Родерик вздохнул и закрыл глаза.
- Хорошо…. Вы хотите услышать мою историю? Что ж… Я не хотел ничего говорить и не хотел ничего рассказывать… Я просто хотел начать жизнь с чистого листа. Увы - это, кажется, так и не получилось. Прошлое странным образом пришло за мной… Наверное, за каждым человеком, неслышно и невидимо, на цыпочках идет его прошлое…И никуда от него не деться…
Итак, как вы, уже поняли, Бетани – моя сестра. Мы близнецы…Я младше ее на пятнадцать минут. Наш отец – лорд Ковенант женился на француженке, Анне Валери…
- Да, некогда приме нашей оперы и прекрасной женщине… - кивнула головой мадам Жири. Призрак чуть печально улыбнулся, погрузившись в воспоминания о том вечере, когда он первый и единственный раз увидел Анну.
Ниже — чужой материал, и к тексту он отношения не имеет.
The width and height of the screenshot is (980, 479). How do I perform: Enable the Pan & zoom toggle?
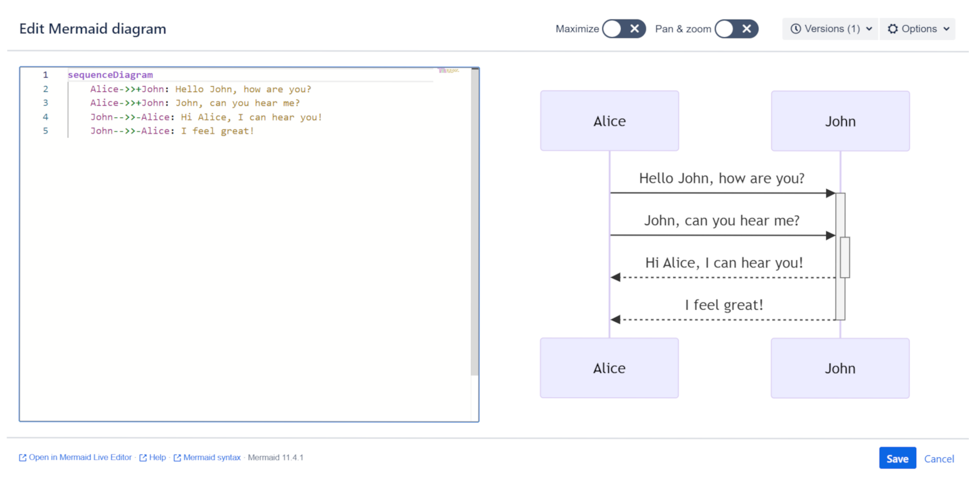point(736,29)
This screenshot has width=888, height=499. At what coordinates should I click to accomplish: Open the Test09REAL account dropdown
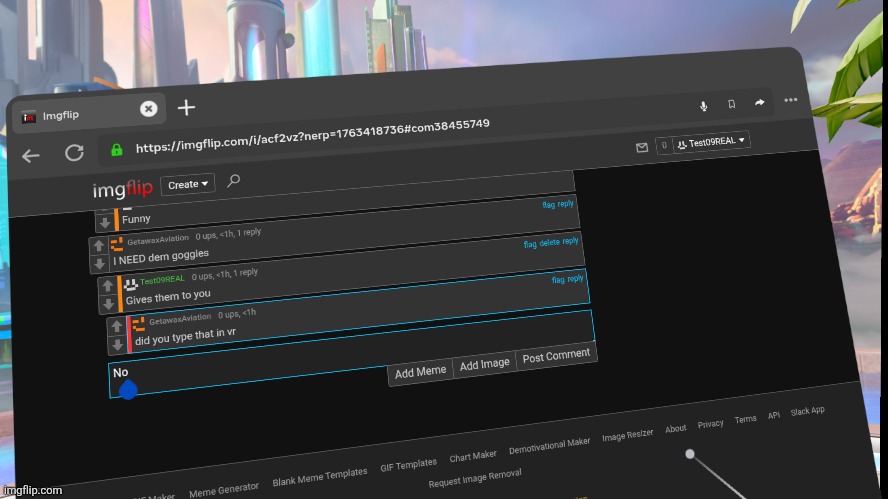(x=712, y=143)
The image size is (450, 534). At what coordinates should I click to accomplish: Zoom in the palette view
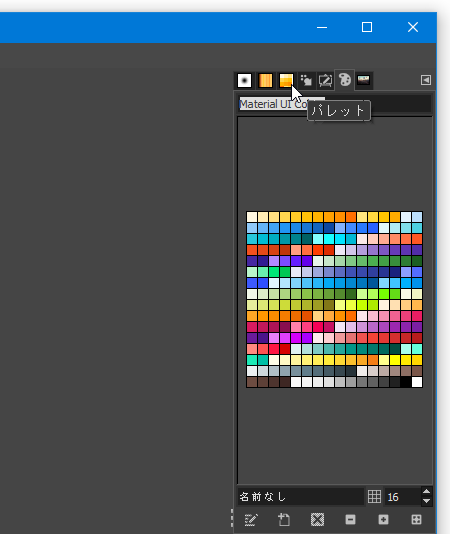[383, 520]
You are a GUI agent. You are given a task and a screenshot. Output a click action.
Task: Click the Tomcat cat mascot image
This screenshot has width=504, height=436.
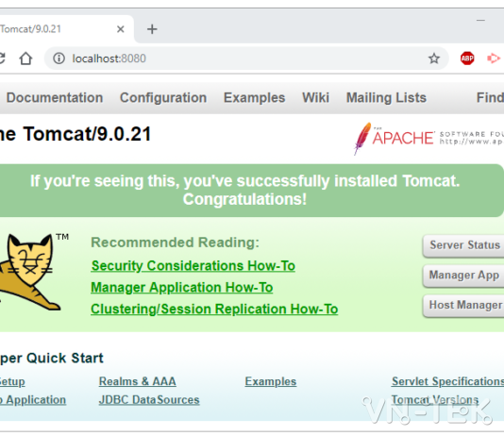(x=30, y=272)
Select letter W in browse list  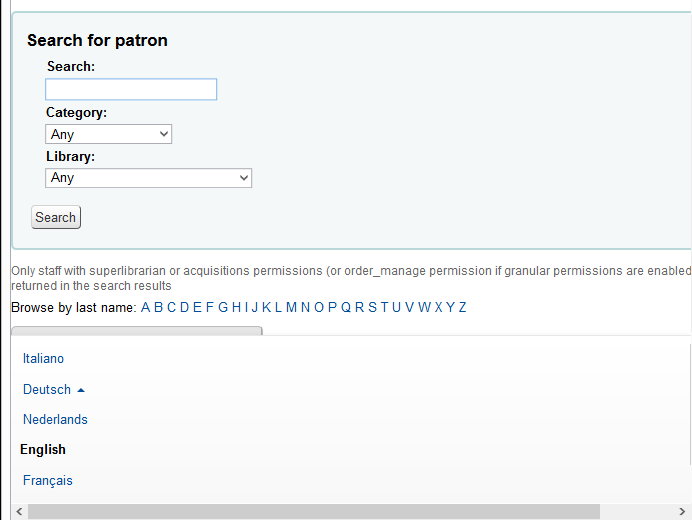click(x=424, y=307)
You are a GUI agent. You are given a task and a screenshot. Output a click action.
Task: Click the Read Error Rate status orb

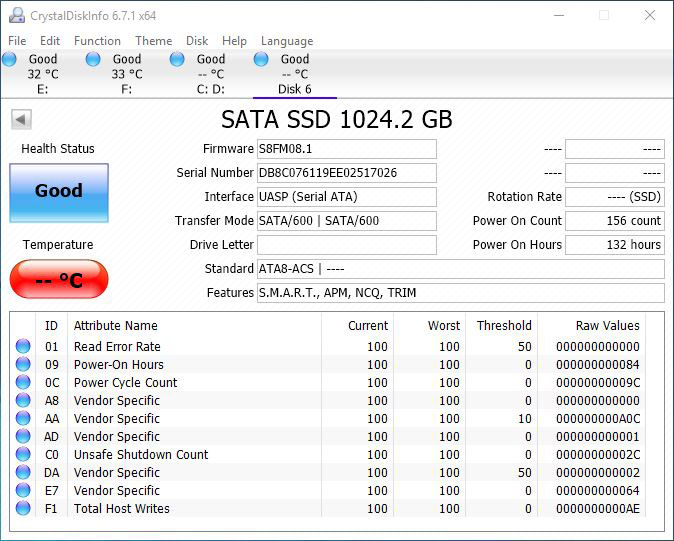23,347
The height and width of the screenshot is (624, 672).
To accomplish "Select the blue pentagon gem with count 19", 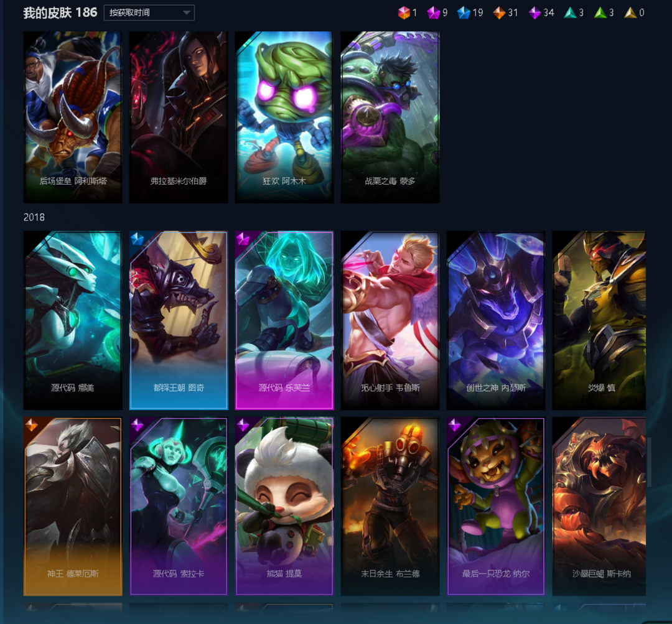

- Я не знаю этого… - покачал головой Родерик. - Мать умерла во время родов…более того, судя по всему, виновником смерти был как раз я…. Отец углубился в себя и в свое горе. Когда нам с сестрой стукнуло 15 лет, он с воплем «Она ждет меня!» выстрелили себе в висок. Так мы остались одни. В принципе, мы привыкли быть одни. Близнецы никогда не бывают одинокими… Один знает, что думает другой..Понимаете..близнецовая любовь самая сильная на свете… Но не менее сильна и близнецовая ненависть. Бетани возненавидела меня… Возможно, потому, что я всегда легко относился ко всему, что делаю..Мне все давалось легко. Я прекрасно рисовал, я мог сочинять музыку, я писал стихи… Но мне все это было не нужно.. Да и до сих пор не нужно… Я никогда не ценил того, что имею… Иногда даже и не подозревая, что другим это достается с огромным трудом… Как Бетани… Это сейчас я понимаю, что она всегда завидовала мне, что она всегда стремилась сравняться со мной… А тогда я этого не замечал. Опять-таки потому, что не ценил того, что делал. Мне казалось, что рисовать, писать – это так же естественно и просто, как и дышать… И эта моя легкость, небрежность ранила и злила ее. А возможно, и потому, что я должен был стать наследником всего поместья. Понимаете, несмотря на то, что она была старше меня…пусть только и на пятнадцать минут, но все равно, в случае с близнецами это играет очень большую роль в их негласном соперничестве…так вот, несмотря на того, что она была старше меня, наследство и титул передаются у нас по мужской линии… Только если бы не было меня…тогда она стала бы владелицей поместья и имени… И вот меня не стало.
Родерик замолчал.
- Я все-таки так и не понял, - нарушил напряженное молчание Призрак. – я уже знаю твою манеру говорить загадками и цитатами… Но что же все-таки произошло?
Родерик застенчиво улыбнулся.
- Я умер.
- Все равно не понимаю. – подала голос мадам Жири. – Александр, не будете ли Вы столь любезны, объяснить нам все подробнее и понятнее.
Родерик вскочил.
- Да разве вы и так не понимаете? Бетани убила меня!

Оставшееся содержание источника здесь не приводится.